Here the deep safety is on the left hash so he can’t provide any help.

So we know somebody who was threatening blitz again has to drop from the middle of the field. In this case it is Bryce Huff.

Huff isn’t exactly a natural cover guy to begin with, but without any safety support he is totally exposed to any throw to the outside.

It’s possible this play was what is known as a sight adjustment. That means the quarterback and the receiver both adjust the route postsnap in response to the defense.

Hayden Hurst seems like he might be angling his body upfield running a different route. He also doesn’t have much of a break. He just kind of turns around when he sees the coverage.

Ryan also makes sure to put the ball on the outside shoulder away from Huff.

There are advantages to having youth, but a play like this can show the beauty of having veteran players. The more experienced quarterbacks and pass catchers can process things like this quicker. You can add complex concepts like sight adjustments more regularly.

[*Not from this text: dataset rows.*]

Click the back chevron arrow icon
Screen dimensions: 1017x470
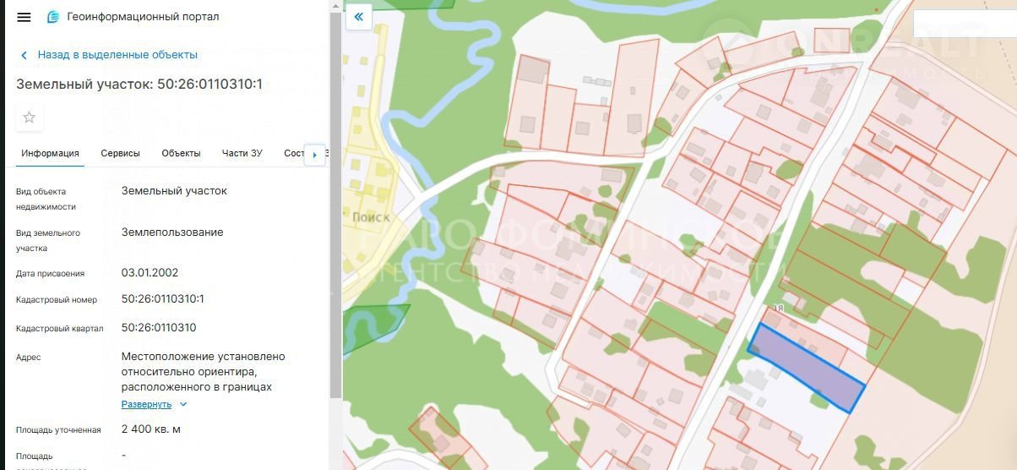tap(24, 55)
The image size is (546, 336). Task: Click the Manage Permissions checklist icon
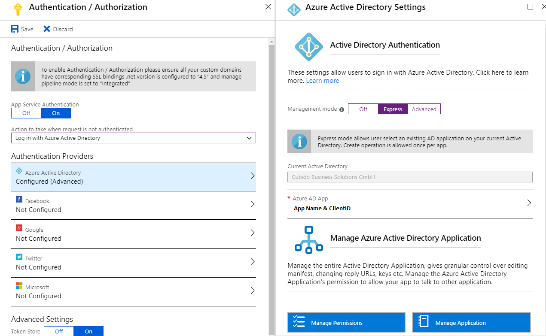(x=299, y=322)
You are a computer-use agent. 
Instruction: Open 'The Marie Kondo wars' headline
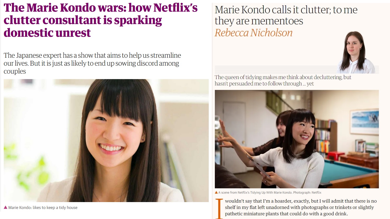click(x=101, y=20)
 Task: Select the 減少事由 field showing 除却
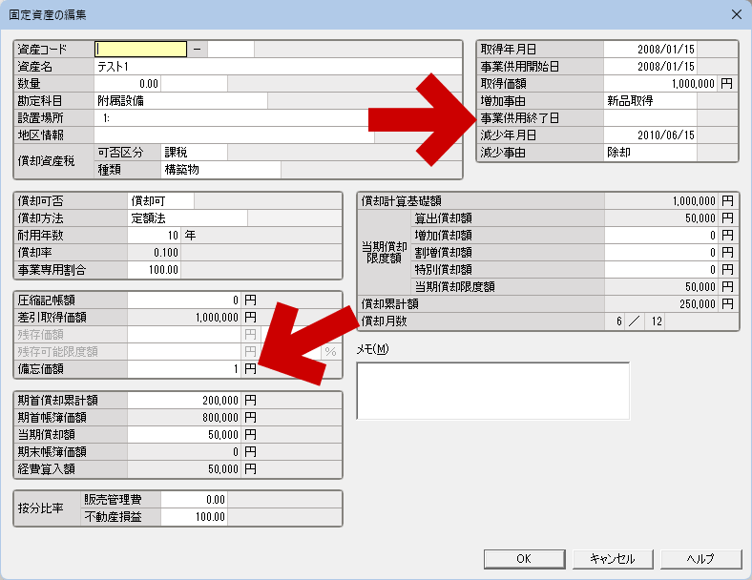(x=650, y=152)
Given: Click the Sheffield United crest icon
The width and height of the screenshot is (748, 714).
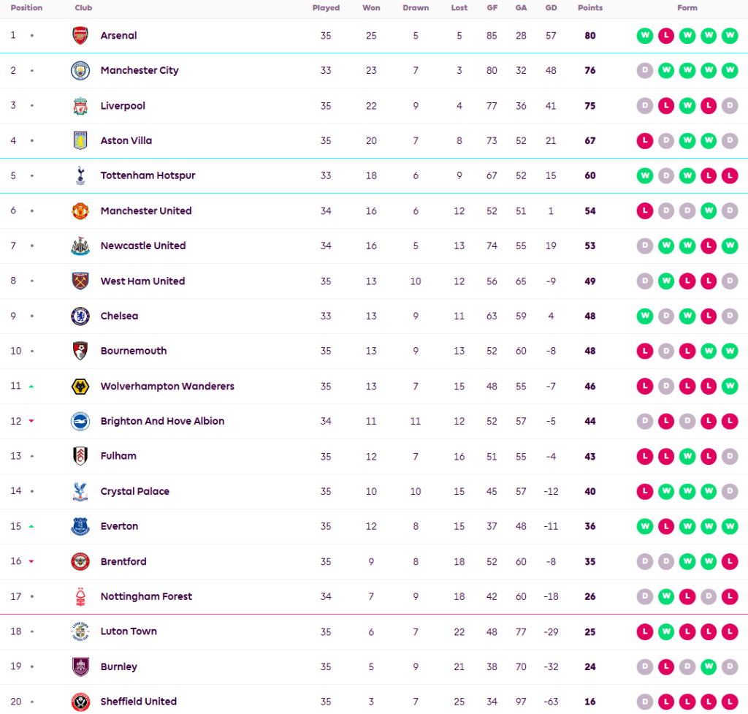Looking at the screenshot, I should (x=80, y=702).
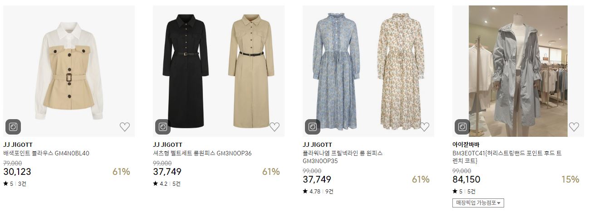Open the beige and white blouse thumbnail
The height and width of the screenshot is (217, 589).
[69, 71]
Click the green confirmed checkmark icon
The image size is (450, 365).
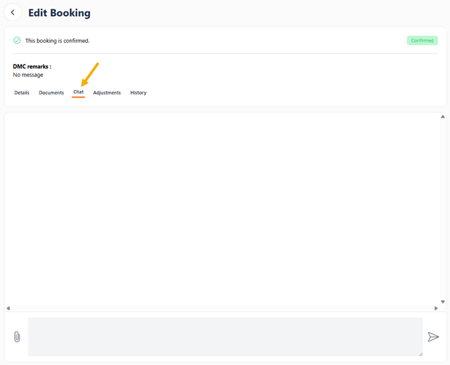pos(17,40)
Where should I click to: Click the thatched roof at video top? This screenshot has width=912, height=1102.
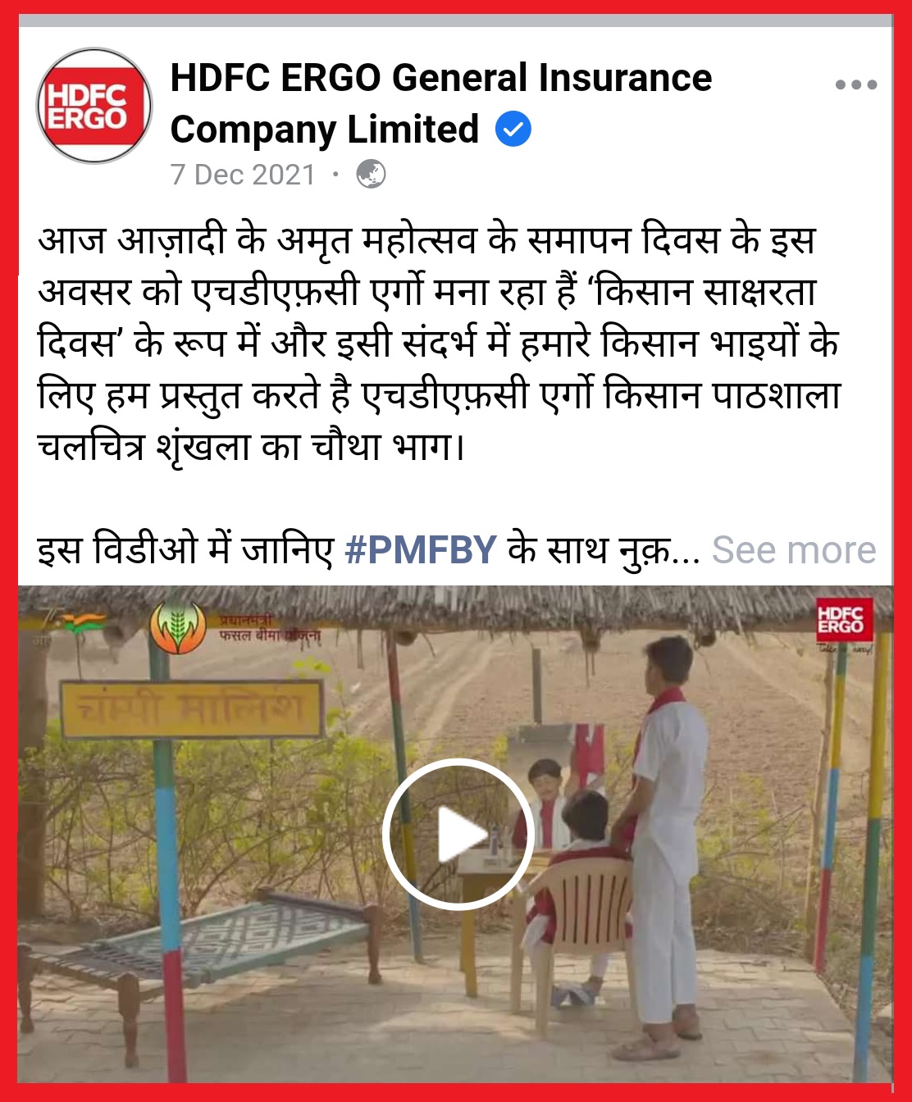coord(455,607)
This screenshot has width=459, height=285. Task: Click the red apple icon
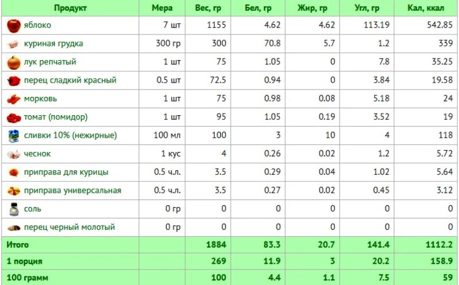(x=14, y=26)
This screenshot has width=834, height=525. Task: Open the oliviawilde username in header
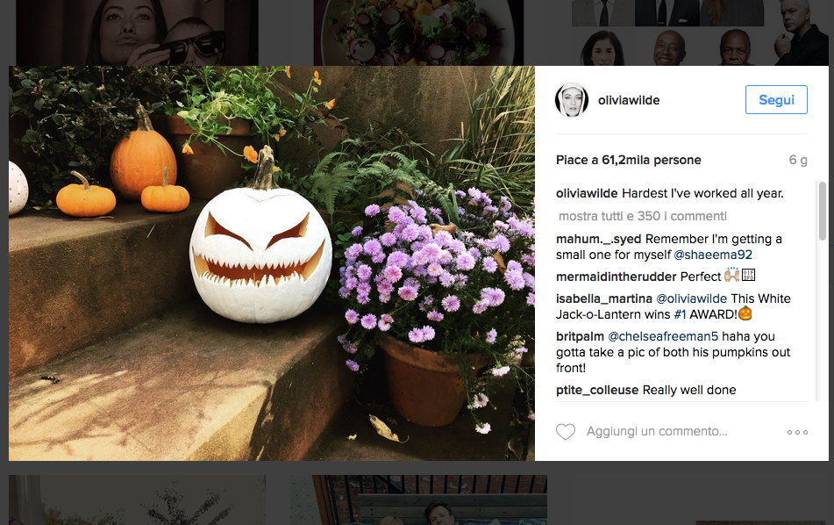point(629,100)
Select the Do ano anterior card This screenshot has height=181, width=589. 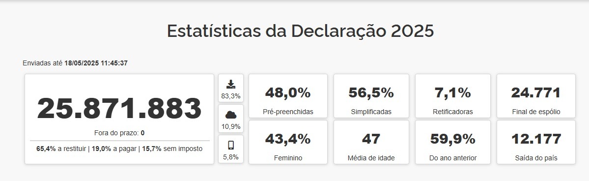pyautogui.click(x=452, y=142)
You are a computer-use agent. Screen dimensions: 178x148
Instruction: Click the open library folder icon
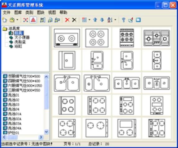coord(12,20)
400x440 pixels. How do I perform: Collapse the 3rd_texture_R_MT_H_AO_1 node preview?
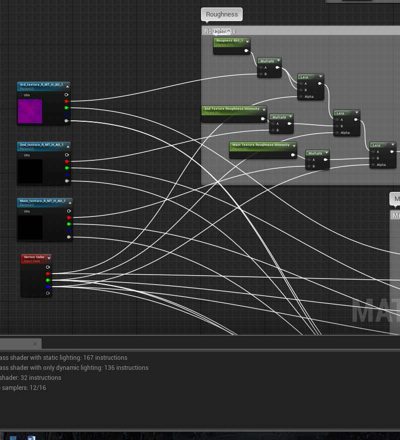[x=67, y=85]
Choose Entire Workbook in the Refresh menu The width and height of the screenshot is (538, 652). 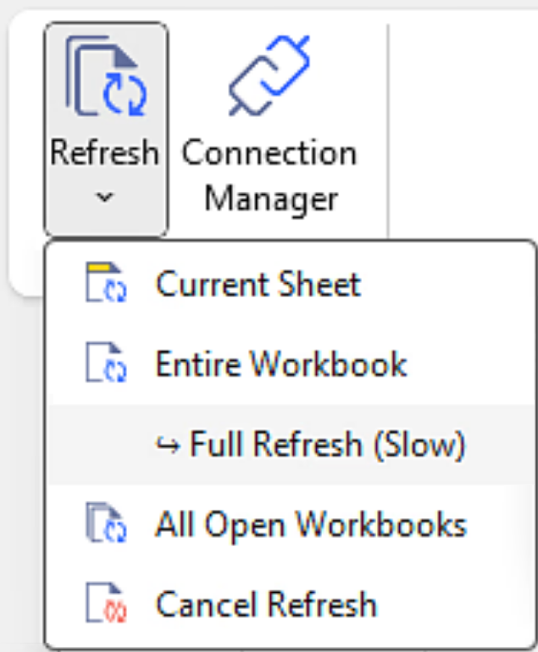[280, 364]
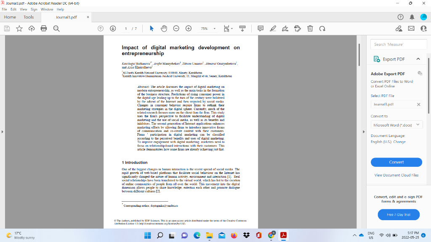This screenshot has height=242, width=431.
Task: Open the Edit menu
Action: [13, 9]
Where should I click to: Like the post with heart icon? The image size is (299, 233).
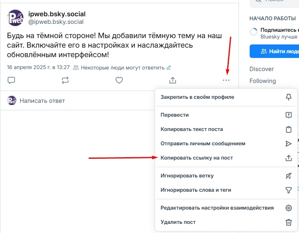coord(119,80)
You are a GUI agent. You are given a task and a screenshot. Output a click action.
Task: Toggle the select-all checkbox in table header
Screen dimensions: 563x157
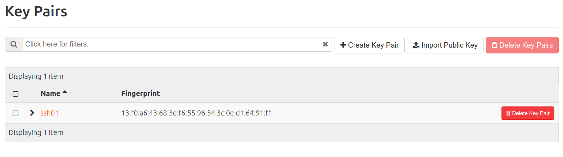pos(15,94)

Of course Arthur Smith and the Falcons coaching staff also might deserve credit. Somebody might have spotted this in the press box and gone over with it on the sideline with the players for the next time the situation arose.

It’s also possible the coaches just called this play anticipating the vulnerability, and none of this had to do with a sight adjustment.

What can we say about this from the Jets’ perspective? This is a high risk-high reward call. If Carter gets the sack, you’re a genius for blitzing a player they never would have expected. If the blitz doesn’t get home, you’re a fool for exposing Huff in coverage.

Last week against Tennessee the Jets called a number of high risk blitzes that left them just as exposed in the back of the defense. Those just got home and were deemed smart.

For the coaches, I will say that it did seem like the call fooled Atlanta up front. Only a great read and blitz pickup by Davis prevented this from being a sack.

At the same time, I do have to question any call that leaves a pass rusher like Bryce Huff so exposed in coverage. Even if he did have that help from the safety, this call could have been a little less dangerous. Here you are essentially conceding a touchdown if the blitz doesn’t get to the quarterback. The Jets coaches clearly didn’t seem to spot this vulnerability.

But ultimately Atlanta has to get some credit here. They picked up on a tendency and figured out how to exploit it.